The person who wondered why I thought the Park Service had any obligation to alert visitors to the possibility of snowmobile noise harming their hearing questioned whether I also thought the agency had an obligation to warn summertime visitors that they could hurt their hearing by playing their car radios or MP3 players too loudly.
Good point.
However, Bill Wade, chairman of the executive council of the Coalition of National Park Service Retirees and a long-time park superintendent who had to grapple with such thorny questions, had a pretty good answer for me.
"There is no obligation to warn people of hazards they create themselves," said Wade, who cautioned me that he is not a lawyer and so his answer had no legal backing. "A way of stating the difference is that there is some responsibility to inform people about hazards that exist in the environment they are invited to, but not about those they bring with them or create themselves.
"People are not invited to use their car stereos in parks, though they are allowed to. NPS is inviting people to use snowmobiles to get to places in parks, and therefore has some responsibility for informing those invited of hazards related to them."
Bob Seibert, the long-time district ranger in Yellowstone's West Yellowstone District, said it seemed "indefensible" for Yellowstone officials not to caution the public, especially when it would cost little and take only a few minutes, if that.
Seibert, who lost some of his hearing as a result of riding snowmobiles while on the job, said it was incredulous that Yellowstone spokesman Al Nash told myself and other reporters that Dr. Peter Rabinowitz's letter to Superintendent Lewis would be considered along with all the other public comments the park has received on the question of public snowmobiling in Yellowstone.
"What really strikes me about Nash's response to your inquiries about Dr. Rabinowitz's letter was that the doctor's comments will be rolled into the thousands of other comments received on this issued and be evaluated at some later day," says Seibert. "That flies in the face of the terrific emphasis that Yellowstone has placed on employee and visitor safety over the past eight or so years, beginning with the formation of a partnership with OSHA to improve a very poor employee safety record.
"Since then, safety has taken center stage and has become management's mantra. To wait for all the public comments to be evaluated, indeed to even place the doctor's letter in a stack of other public comments while unsuspecting visitors daily climb aboard snowmobiles without even a warning or the option to secure hearing protection, smacks severely of political motivations rather than concern for public safety. This is especially indefensible with such easy and low-cost remedies available."
Wade also touched on the impression Yellowstone officials create by saying the snowmobiles used in the park are the "Best Available Technology."
"Now, most folks know that snowmobiles are noisy, but a key here seems to be that the public could be misled by the fact that (supposedly) only “best available technology” sleds are allowed in the park, and that, therefore, they must be more safe and free of hazards," he told me. "I think that increases, even if only slightly, a common sense expectation on park management to inform the public that these machines are still noisy enough to be a risk."

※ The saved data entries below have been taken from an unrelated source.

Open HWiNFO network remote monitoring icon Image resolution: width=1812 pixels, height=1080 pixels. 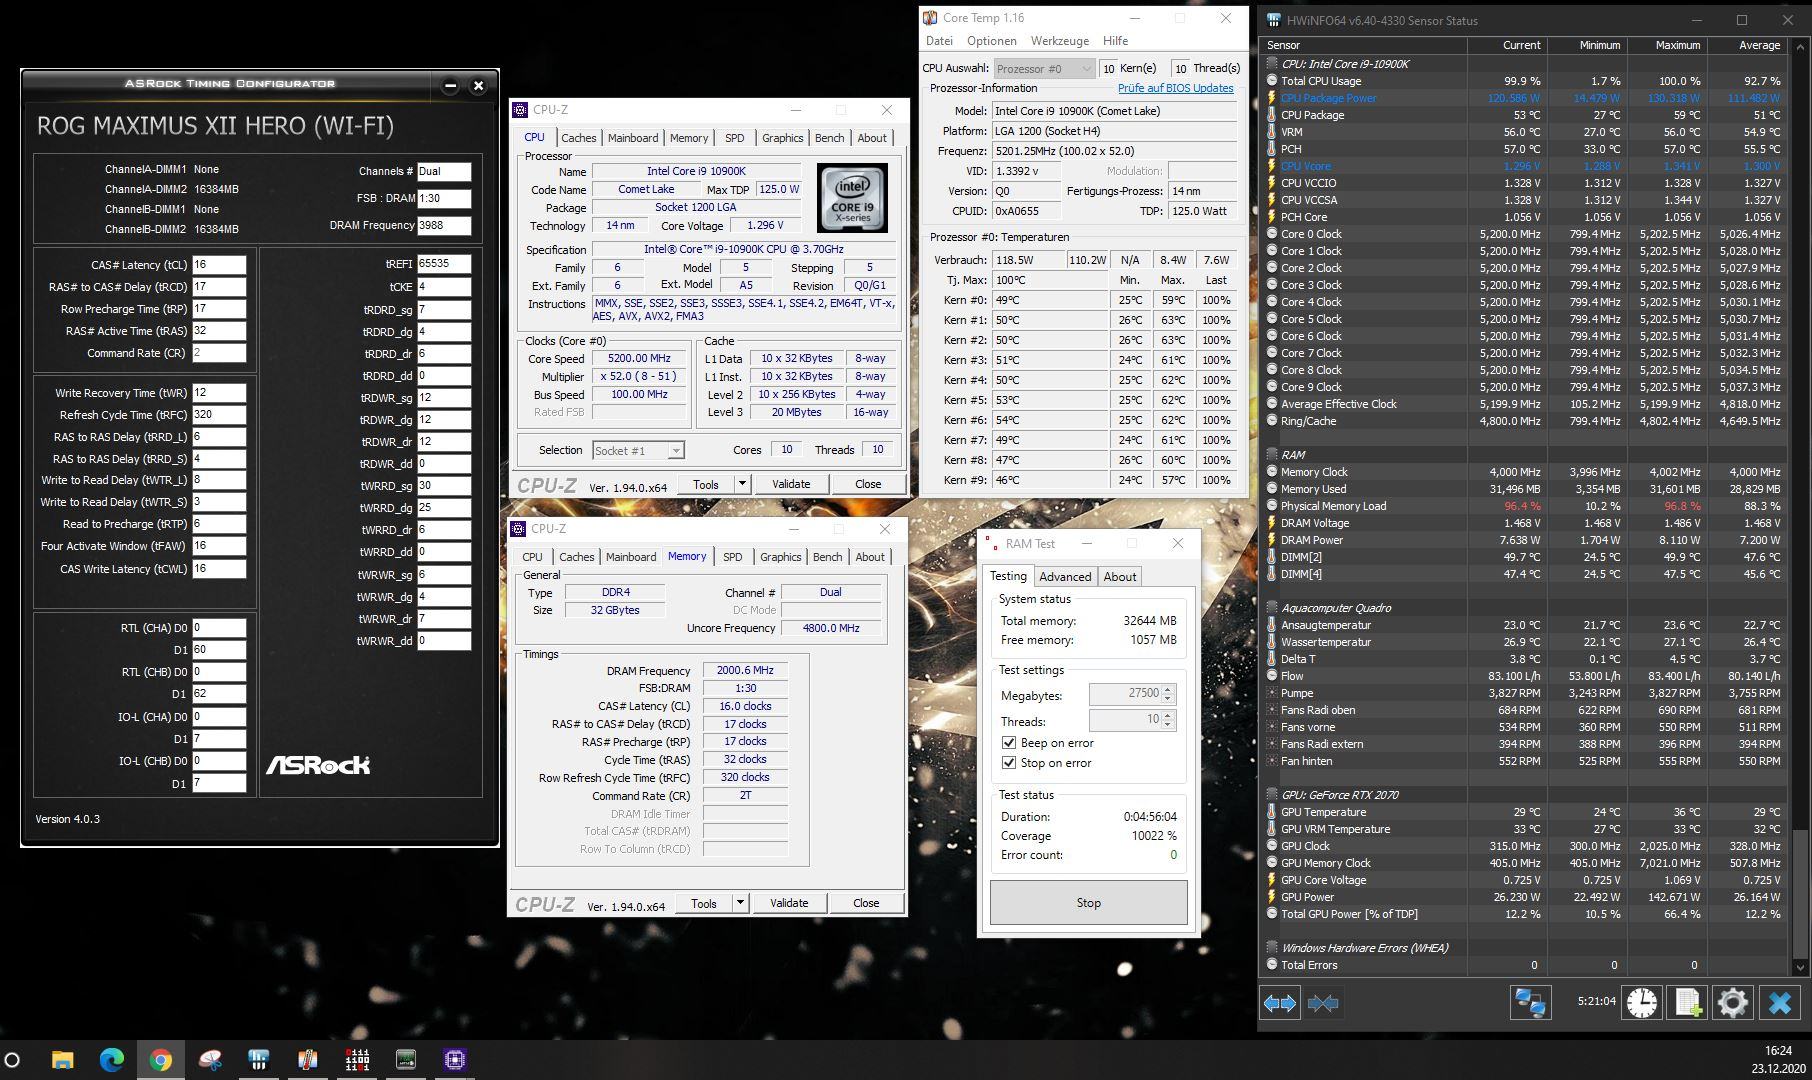click(x=1530, y=1002)
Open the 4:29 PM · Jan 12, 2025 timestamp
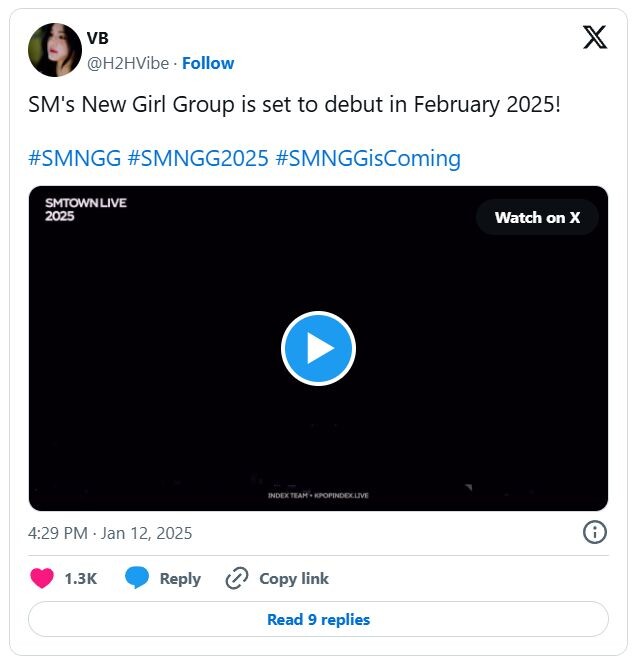The height and width of the screenshot is (667, 639). [x=110, y=533]
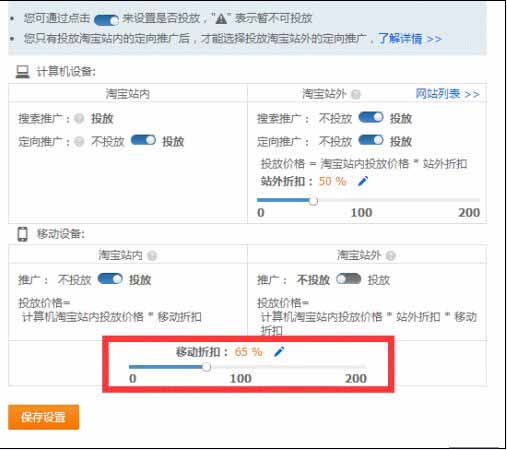Click help icon next to mobile 淘宝站内 header
Screen dimensions: 507x450
point(152,256)
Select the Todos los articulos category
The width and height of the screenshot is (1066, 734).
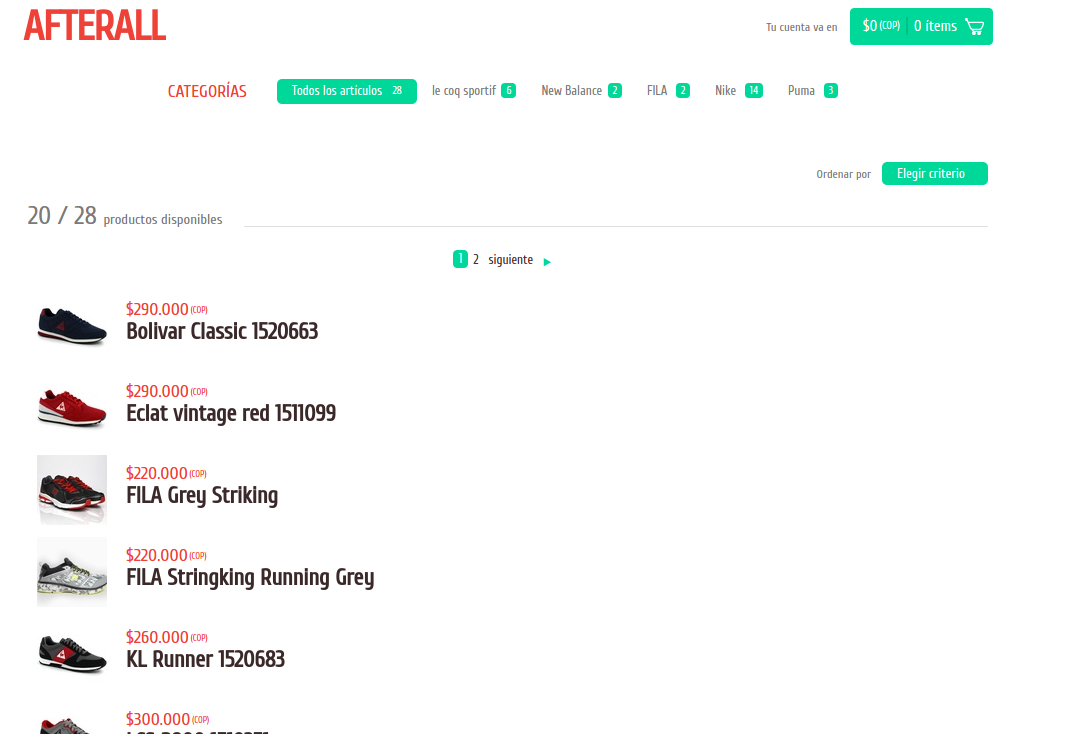coord(346,91)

Finally, let me leave you with some passages from the Park Service's own Management Policies (albeit the proposed revised version):

* “The saving of human life will take precedence over all other management actions as the Park Service strives to protect human life and provide for injury-free visits.”

* “While recognizing that there are limitations on its capability to totally eliminate all hazards, the Service and its concessionaires, contractors, and cooperators will seek to promote a safe and healthful environment for visitors and employees.”

* “When practicable, and consistent with congressionally designated purposes and mandates, the Service will reduce or remove known hazards and apply other appropriate measures, including closures, guarding, signings, or other forms of education.”